The Singapore delivered Marine Fuel 0.5%S-HSFO spread has narrowed from $353/mt at the start of the year to $99.25/mt on May 6, Platts data showed.

"Some owners carry fuel that is more than 0.5% sulfur, and switch to marine gasoil, two to three days before entering the port. But now that the spread is so narrow, there is no need to do it," a Shanghai-based shipowner said.

"In general, the [shipping] industry has been preparing for compliance to the carriage ban as early as the second half of last year," a bunker trader based in Sydney said.

"This violation is probably the first that I’ve heard in Australia since the carriage ban kicked in," he said.

Since the IMO 2020 mandate, there has been only one inquiry a month or none at all for high sulfur bunker fuel in Australia, the bunker trader said, adding that after the IMO's global low sulfur mandate started on January 1, low sulfur fuel oil has become the chief marine fuel of choice worldwide.

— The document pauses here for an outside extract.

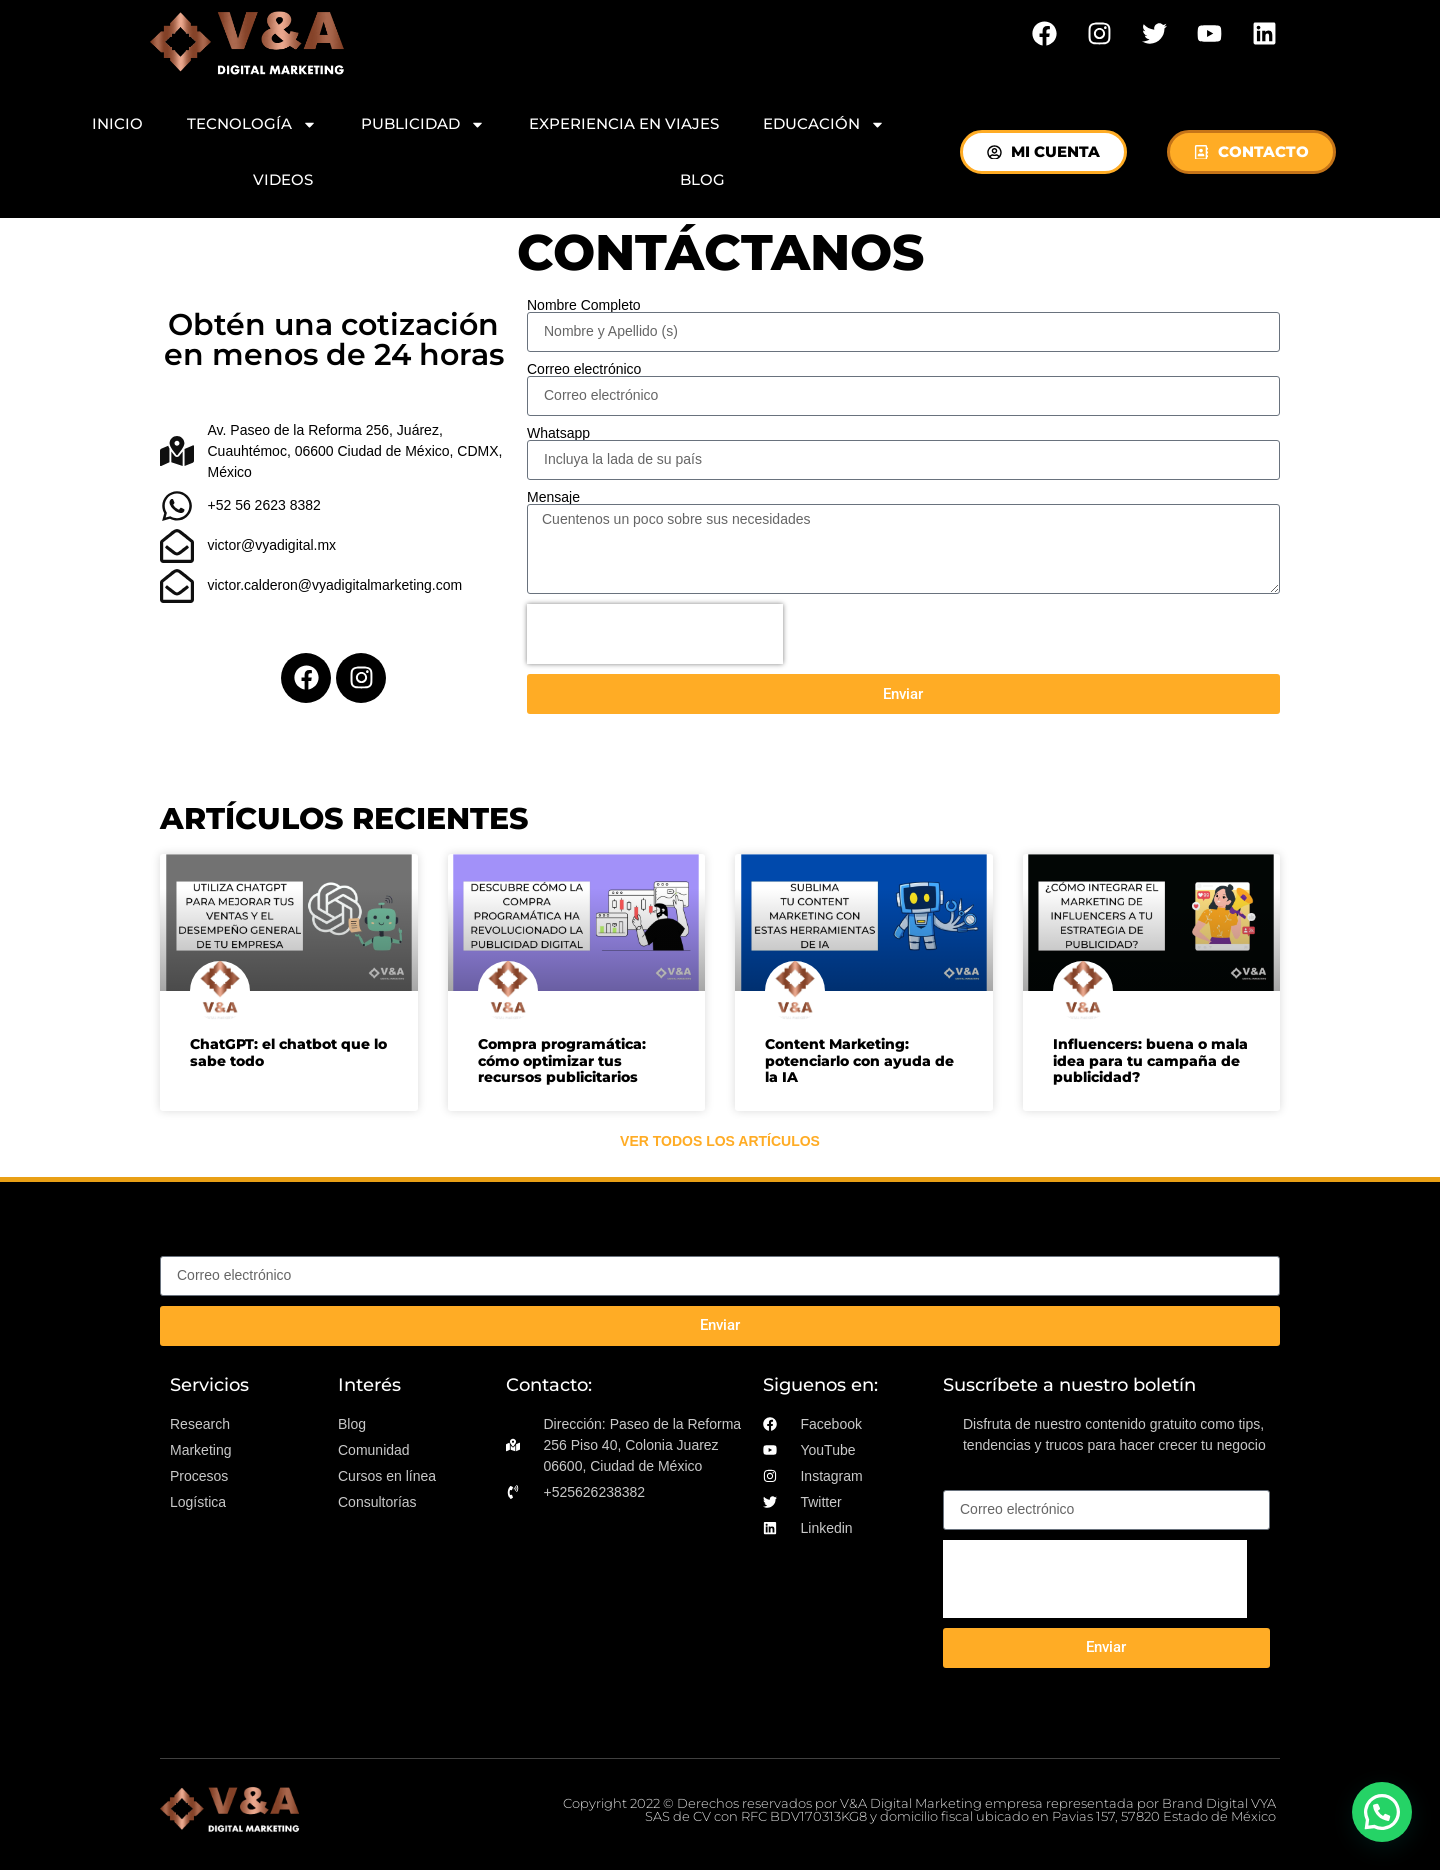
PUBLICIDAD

In Australia, spot HSFO demand is around 1,000-2,000 mt a month, while LSFO demand is around 20,000-25,000 mt and marine gasoil is around 20,000 mt per month, industry sources estimated.

"It’s unlikely that vessels will not comply as we received sulfur guidelines [from our agent] before entering the port. There is a penalty if we don’t adhere and the vessel could get delayed," a second Shanghai-based shipowner said.